To find the corners in an image, I took Harris' Corner Detector approach. I used the provided function get_harris_corners() in harris.py to do so, below is the visual result of this function on the wurster hall picture, where h value correspond to the 'corner-ness' of a pixel:

It could be seen that they are spatially even across the image, but they are too dense which would lead to very expensive (and unnecessary) computations. Therefore, I need to filter them while keeping them spatially even, I used Adaptive Non-maximal Suppression method mentioned in the Brown et al. paper. Since we need to calculate the distance between each point to each point, it is computationally expensive to do, but since my picture is small (800x600), where the harris corner is around ~10000 for each picture, using the provided dist2() function is sufficient.

We could see that ANMS preserves spatially evenness while reducing the density of corners, saving a lot of computation for future homography.

2. Extracting a Feature Descriptor for each feature point

After we got a decent amount of corners in our target image, we need to extract a feature descriptor for each point so that we could compare similarity between two points. For each target point, I sample a 8x8 patch from the 40x40 pixels around the target point to get a blurred descriptor. Then I normalize the descriptors, following the steps described in the paper. Below are some examples of features, sampled patch and normalized patch:

3. Matching these feature descriptors between two images

After collecting feature for each target points, we need to do matching between the features of two images. I need to find features that look similar to identify if they are a good match and could be used to calculate a homography. We know that for each point (that has a match), there is only one correct match, which suggests that if the error ratio between one point's closest match and second closest match is close to 1, this match is probably fake. Using this Lowe's trick, I set the threshold ratio to be 0.4, if the error of a point's best match is more than 0.4 of the point's second best match, we just identify this point as no match and discard it. Below is the matching result using Lowe's trick for all 3 mosaics:

4. Use a robust method (RANSAC) to compute a homograph

We could see that while most of the point pairs appear to be valid, there are some mismatches. Since we are computing homogrphy with least squares, several outliers could sabotage our projective matrix. Hence, we need to use RANSAC to select a sub-set of consensus point matches to calculate our homography, and reject the outliers. To do so, we select four feature pairs (minimum for a homography), calculate a homography, and count the inliers where Hp is very close to p'. We do this steps for a preset amount of times, find the group with the most inliers and compute a homogrphy according to only them. Below is the result after applying RANSAC.

We could observe that while the number of pairs is reduced, all of them appear to be valid. RANSAC is working well.

5. Use the auto detected point to produce a mosaic

Below is the result comparison between hand-annotated and auto-stitching.

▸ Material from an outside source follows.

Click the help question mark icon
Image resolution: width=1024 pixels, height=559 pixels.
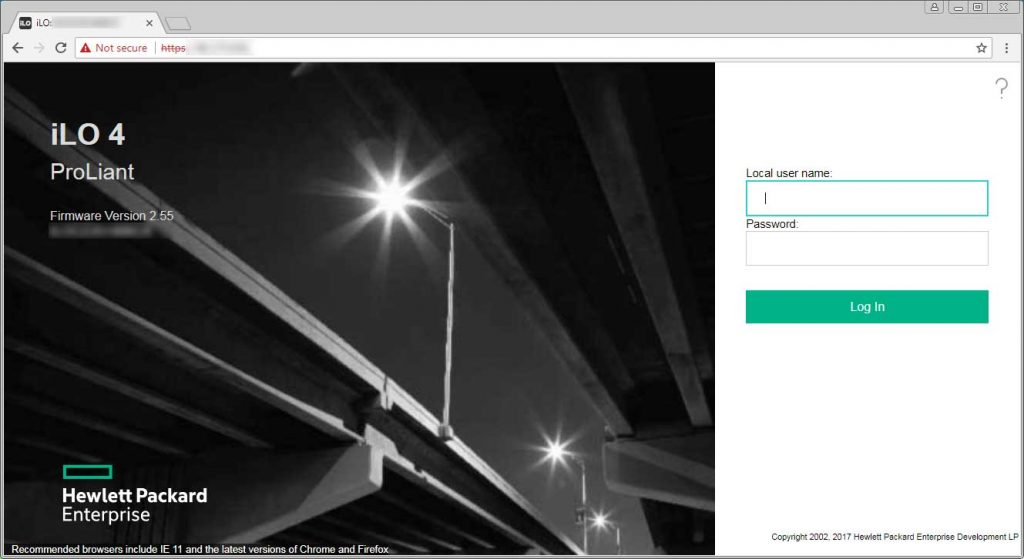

We could see that the auto-stitching result is equally good and even better (like the fountain example) than hand-annotated result. This proves that the algorithm for auto-stitching, while old, is still very effective and amazing.

Conclusion for 4B

This project is very amazing, the ANMS and RANSAC algorithm are new for me and I think this way of solving the problem could be used in other fields. Also, this project provides me a bit of insight of some of the comtemporary visual neural networks, while much more advanced, they are still doing the same thing as a algorithm that could do 20 years ago: detecting edges.